[Opening Selected text section]

C. River Decision Making

 

You are solely responsible for the following decisions at all times:

  1. The decision to go on any trip.

  2. The decision to put-in the selected river (which may not be the scheduled river) under conditions existing at the time of the put-in.

  3. The decision as to what equipment to wear or take with you.

  4. The decision whether to scout any rapid.

  5. The decision whether to run any rapid.

  6. The decision whether to participate in any rescue or the recovery of any equipment.

  7. The decision to pass up any walk out or take out opportunity.

 

D. River Rescue

 

Trip participants usually assist each other when someone appears to need assistance, but only so long as they can do so, in their own judgment, without significant risk to themselves. Some participants may choose to accept greater hazards to rescue a fellow paddler. However, trip participants and the trip coordinator are under no legal duty to assist you.

 

E. Other Responsibilities of Participants

 

  1. Telephoning the trip coordinator well in advance of the trip you are planning to go on.

  2. Asking the trip coordinator about his or her training and experience, if these considerations are significant to you.

  3. Informing the trip coordinator of your skills, experience, training, and rivers run.

  4. Not bringing unexpected guests to the trip.

  5. Bringing appropriate equipment and making sure it is in good repair, specifically, life jacket, helmet, protective footwear, knife, whistle, throw bag, extra clothing.

  6. Observing good safety practices on the river.

  7. Informing yourself of the difficulty of the river under existing conditions.

  8. Sharing the optional group responsibilities (see section H).

[Closing Selected text section]
[Opening Provided material section]

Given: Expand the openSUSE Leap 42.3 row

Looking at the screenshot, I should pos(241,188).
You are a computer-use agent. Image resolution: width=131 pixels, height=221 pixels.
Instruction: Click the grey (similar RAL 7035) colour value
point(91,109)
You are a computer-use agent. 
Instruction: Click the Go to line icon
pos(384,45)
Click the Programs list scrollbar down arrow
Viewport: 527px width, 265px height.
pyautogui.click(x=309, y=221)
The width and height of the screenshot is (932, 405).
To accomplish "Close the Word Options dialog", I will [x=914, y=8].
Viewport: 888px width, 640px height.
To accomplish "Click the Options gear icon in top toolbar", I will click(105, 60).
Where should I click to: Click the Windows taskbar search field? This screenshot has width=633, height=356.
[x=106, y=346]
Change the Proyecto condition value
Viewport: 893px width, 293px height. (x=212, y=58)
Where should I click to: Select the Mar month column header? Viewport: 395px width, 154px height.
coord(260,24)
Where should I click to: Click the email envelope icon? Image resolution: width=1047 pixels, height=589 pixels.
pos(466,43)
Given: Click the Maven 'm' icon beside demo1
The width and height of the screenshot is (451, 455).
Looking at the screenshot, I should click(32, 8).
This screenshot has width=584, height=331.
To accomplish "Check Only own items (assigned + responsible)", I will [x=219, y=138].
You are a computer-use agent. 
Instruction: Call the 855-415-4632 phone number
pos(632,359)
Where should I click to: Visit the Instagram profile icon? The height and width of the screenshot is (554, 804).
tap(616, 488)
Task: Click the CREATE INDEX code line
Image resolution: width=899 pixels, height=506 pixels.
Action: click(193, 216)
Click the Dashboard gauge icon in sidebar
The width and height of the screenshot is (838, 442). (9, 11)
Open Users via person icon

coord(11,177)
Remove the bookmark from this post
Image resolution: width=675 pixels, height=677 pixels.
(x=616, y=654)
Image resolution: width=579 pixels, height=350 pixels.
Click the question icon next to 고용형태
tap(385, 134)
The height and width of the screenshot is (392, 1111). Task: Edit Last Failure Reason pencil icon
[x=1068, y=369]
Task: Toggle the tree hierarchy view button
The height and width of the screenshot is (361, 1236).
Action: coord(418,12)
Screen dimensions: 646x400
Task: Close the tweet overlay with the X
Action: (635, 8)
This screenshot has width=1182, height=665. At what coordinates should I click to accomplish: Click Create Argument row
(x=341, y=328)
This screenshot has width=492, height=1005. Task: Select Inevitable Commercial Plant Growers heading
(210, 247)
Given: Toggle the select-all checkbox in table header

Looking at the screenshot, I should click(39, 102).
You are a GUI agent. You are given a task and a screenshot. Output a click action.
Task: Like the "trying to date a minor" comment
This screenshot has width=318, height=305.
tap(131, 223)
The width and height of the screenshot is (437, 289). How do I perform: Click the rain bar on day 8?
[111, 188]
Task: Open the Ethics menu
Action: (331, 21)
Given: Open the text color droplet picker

[Closing Provided material section]

• [Activity list]
1. Decide whether each of the following statements agrees with the river trip guidelines: (a) the trip coordinator is legally obliged to assist a participant in difficulty; (b) each participant decides whether to scout a rapid; (c) a throw bag is among the equipment participants should bring. Answer yes or no for each, and quote the words from the guidelines that settle it.
2. Condense the paragraph of the river trip guidelines that begins "Trip participants usually assist each other" into a shorter version that keeps its main facts.

• [Expected responses]
1.
(a) No: "trip participants and the trip coordinator are under no legal duty to assist you."
(b) Yes: "The decision whether to scout any rapid."
(c) Yes: "life jacket, helmet, protective footwear, knife, whistle, throw bag, extra clothing."

2. Participants generally help one another when help seems needed, but only if they judge they can do so without significant risk to themselves. Some may accept greater hazards to rescue a fellow paddler. Neither the participants nor the trip coordinator has any legal duty to assist you.